* _Your objective_
Retype the records that follow, every line exactly as written.

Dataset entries
※ ※ ※

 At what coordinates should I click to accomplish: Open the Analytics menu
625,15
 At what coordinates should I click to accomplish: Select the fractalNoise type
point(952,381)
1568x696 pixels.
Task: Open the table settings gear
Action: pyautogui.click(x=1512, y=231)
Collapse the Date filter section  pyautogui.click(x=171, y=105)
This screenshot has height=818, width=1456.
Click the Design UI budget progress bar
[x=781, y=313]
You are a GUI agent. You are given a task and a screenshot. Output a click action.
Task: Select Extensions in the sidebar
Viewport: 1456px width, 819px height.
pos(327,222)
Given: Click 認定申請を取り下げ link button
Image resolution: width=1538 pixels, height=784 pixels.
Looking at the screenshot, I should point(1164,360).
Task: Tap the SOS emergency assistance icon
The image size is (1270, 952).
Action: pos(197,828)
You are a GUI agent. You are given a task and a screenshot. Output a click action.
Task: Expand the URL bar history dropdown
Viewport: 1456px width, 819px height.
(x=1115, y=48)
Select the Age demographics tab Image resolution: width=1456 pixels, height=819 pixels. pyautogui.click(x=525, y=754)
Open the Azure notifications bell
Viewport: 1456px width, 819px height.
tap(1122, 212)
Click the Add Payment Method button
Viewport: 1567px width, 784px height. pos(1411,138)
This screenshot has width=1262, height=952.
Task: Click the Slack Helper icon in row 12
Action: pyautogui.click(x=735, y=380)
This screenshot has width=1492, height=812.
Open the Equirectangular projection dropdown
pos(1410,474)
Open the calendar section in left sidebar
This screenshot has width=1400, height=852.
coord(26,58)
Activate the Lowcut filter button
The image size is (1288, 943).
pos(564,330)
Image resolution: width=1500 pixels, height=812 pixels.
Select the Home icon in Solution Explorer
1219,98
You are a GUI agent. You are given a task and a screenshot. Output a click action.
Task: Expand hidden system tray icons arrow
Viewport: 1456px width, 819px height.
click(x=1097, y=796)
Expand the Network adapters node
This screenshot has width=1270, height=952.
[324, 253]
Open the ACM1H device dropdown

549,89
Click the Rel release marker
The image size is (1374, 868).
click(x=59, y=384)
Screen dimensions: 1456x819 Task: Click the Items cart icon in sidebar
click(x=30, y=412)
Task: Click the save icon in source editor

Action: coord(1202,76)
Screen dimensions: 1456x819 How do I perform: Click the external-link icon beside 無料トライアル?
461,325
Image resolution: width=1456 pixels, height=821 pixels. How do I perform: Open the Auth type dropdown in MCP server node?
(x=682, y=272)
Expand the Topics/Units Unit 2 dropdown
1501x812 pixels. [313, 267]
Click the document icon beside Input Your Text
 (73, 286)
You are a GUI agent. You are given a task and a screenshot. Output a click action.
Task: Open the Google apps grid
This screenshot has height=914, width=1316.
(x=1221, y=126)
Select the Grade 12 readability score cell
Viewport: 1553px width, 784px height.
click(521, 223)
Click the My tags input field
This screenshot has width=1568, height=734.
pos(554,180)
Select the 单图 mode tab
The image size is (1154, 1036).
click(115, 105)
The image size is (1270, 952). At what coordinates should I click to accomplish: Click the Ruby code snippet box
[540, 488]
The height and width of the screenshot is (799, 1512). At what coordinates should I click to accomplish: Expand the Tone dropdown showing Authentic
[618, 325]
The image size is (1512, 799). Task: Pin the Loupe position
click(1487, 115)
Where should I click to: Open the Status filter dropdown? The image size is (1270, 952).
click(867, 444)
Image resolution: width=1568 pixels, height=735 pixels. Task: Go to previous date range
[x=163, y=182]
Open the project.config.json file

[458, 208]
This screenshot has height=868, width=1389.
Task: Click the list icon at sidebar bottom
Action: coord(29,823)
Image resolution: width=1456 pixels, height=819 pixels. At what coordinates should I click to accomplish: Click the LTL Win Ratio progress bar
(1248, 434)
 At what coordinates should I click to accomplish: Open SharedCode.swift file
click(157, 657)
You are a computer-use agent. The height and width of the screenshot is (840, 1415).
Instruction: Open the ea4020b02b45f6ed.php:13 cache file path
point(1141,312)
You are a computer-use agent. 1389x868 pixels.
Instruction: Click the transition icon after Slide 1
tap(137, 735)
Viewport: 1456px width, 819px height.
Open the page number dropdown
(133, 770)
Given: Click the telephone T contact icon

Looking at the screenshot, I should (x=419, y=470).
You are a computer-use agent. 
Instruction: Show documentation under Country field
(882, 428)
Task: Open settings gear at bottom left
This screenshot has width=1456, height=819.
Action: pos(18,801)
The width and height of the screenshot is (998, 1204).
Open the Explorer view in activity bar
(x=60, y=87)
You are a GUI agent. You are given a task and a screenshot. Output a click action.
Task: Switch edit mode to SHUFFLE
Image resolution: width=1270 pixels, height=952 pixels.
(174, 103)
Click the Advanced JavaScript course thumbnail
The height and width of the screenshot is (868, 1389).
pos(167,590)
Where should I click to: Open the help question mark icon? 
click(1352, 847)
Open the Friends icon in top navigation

※ ※ ※

* _Response to this task_
 At what coordinates should I click to accomplish: Open the Analytics menu
625,15
 At what coordinates should I click to accomplish: Select the fractalNoise type
point(952,381)
1568x696 pixels.
Task: Open the table settings gear
Action: pyautogui.click(x=1512, y=231)
Collapse the Date filter section  pyautogui.click(x=171, y=105)
This screenshot has height=818, width=1456.
Click the Design UI budget progress bar
[x=781, y=313]
You are a GUI agent. You are given a task and a screenshot. Output a click action.
Task: Select Extensions in the sidebar
Viewport: 1456px width, 819px height.
pos(327,222)
Given: Click 認定申請を取り下げ link button
Image resolution: width=1538 pixels, height=784 pixels.
Looking at the screenshot, I should point(1164,360).
Task: Tap the SOS emergency assistance icon
The image size is (1270, 952).
Action: pos(197,828)
You are a GUI agent. You are given a task and a screenshot. Output a click action.
Task: Expand the URL bar history dropdown
Viewport: 1456px width, 819px height.
(x=1115, y=48)
Select the Age demographics tab Image resolution: width=1456 pixels, height=819 pixels. pyautogui.click(x=525, y=754)
Open the Azure notifications bell
Viewport: 1456px width, 819px height.
tap(1122, 212)
Click the Add Payment Method button
Viewport: 1567px width, 784px height. pos(1411,138)
This screenshot has width=1262, height=952.
Task: Click the Slack Helper icon in row 12
Action: pyautogui.click(x=735, y=380)
This screenshot has width=1492, height=812.
Open the Equirectangular projection dropdown
pos(1410,474)
Open the calendar section in left sidebar
This screenshot has width=1400, height=852.
coord(26,58)
Activate the Lowcut filter button
The image size is (1288, 943).
pos(564,330)
Image resolution: width=1500 pixels, height=812 pixels.
Select the Home icon in Solution Explorer
1219,98
You are a GUI agent. You are given a task and a screenshot. Output a click action.
Task: Expand hidden system tray icons arrow
Viewport: 1456px width, 819px height.
click(x=1097, y=796)
Expand the Network adapters node
This screenshot has width=1270, height=952.
[324, 253]
Open the ACM1H device dropdown

549,89
Click the Rel release marker
The image size is (1374, 868).
click(x=59, y=384)
Screen dimensions: 1456x819 Task: Click the Items cart icon in sidebar
click(x=30, y=412)
Task: Click the save icon in source editor

Action: coord(1202,76)
Screen dimensions: 1456x819 How do I perform: Click the external-link icon beside 無料トライアル?
461,325
Image resolution: width=1456 pixels, height=821 pixels. How do I perform: Open the Auth type dropdown in MCP server node?
(x=682, y=272)
Expand the Topics/Units Unit 2 dropdown
1501x812 pixels. [313, 267]
Click the document icon beside Input Your Text
 (73, 286)
You are a GUI agent. You are given a task and a screenshot. Output a click action.
Task: Open the Google apps grid
This screenshot has height=914, width=1316.
(x=1221, y=126)
Select the Grade 12 readability score cell
Viewport: 1553px width, 784px height.
click(521, 223)
Click the My tags input field
This screenshot has width=1568, height=734.
pos(554,180)
Select the 单图 mode tab
The image size is (1154, 1036).
click(115, 105)
The image size is (1270, 952). At what coordinates should I click to accomplish: Click the Ruby code snippet box
[540, 488]
The height and width of the screenshot is (799, 1512). At what coordinates should I click to accomplish: Expand the Tone dropdown showing Authentic
[618, 325]
The image size is (1512, 799). Task: Pin the Loupe position
click(1487, 115)
Where should I click to: Open the Status filter dropdown? The image size is (1270, 952).
click(867, 444)
Image resolution: width=1568 pixels, height=735 pixels. Task: Go to previous date range
[x=163, y=182]
Open the project.config.json file

[458, 208]
This screenshot has height=868, width=1389.
Task: Click the list icon at sidebar bottom
Action: coord(29,823)
Image resolution: width=1456 pixels, height=819 pixels. At what coordinates should I click to accomplish: Click the LTL Win Ratio progress bar
(1248, 434)
 At what coordinates should I click to accomplish: Open SharedCode.swift file
click(157, 657)
You are a computer-use agent. The height and width of the screenshot is (840, 1415).
Instruction: Open the ea4020b02b45f6ed.php:13 cache file path
point(1141,312)
You are a computer-use agent. 1389x868 pixels.
Instruction: Click the transition icon after Slide 1
tap(137, 735)
Viewport: 1456px width, 819px height.
Open the page number dropdown
(133, 770)
Given: Click the telephone T contact icon

Looking at the screenshot, I should (x=419, y=470).
You are a computer-use agent. 
Instruction: Show documentation under Country field
(882, 428)
Task: Open settings gear at bottom left
This screenshot has width=1456, height=819.
Action: pos(18,801)
The width and height of the screenshot is (998, 1204).
Open the Explorer view in activity bar
(x=60, y=87)
You are a GUI agent. You are given a task and a screenshot. Output a click action.
Task: Switch edit mode to SHUFFLE
Image resolution: width=1270 pixels, height=952 pixels.
(174, 103)
Click the Advanced JavaScript course thumbnail
The height and width of the screenshot is (868, 1389).
pos(167,590)
Where should I click to: Open the help question mark icon? 
click(1352, 847)
Open the Friends icon in top navigation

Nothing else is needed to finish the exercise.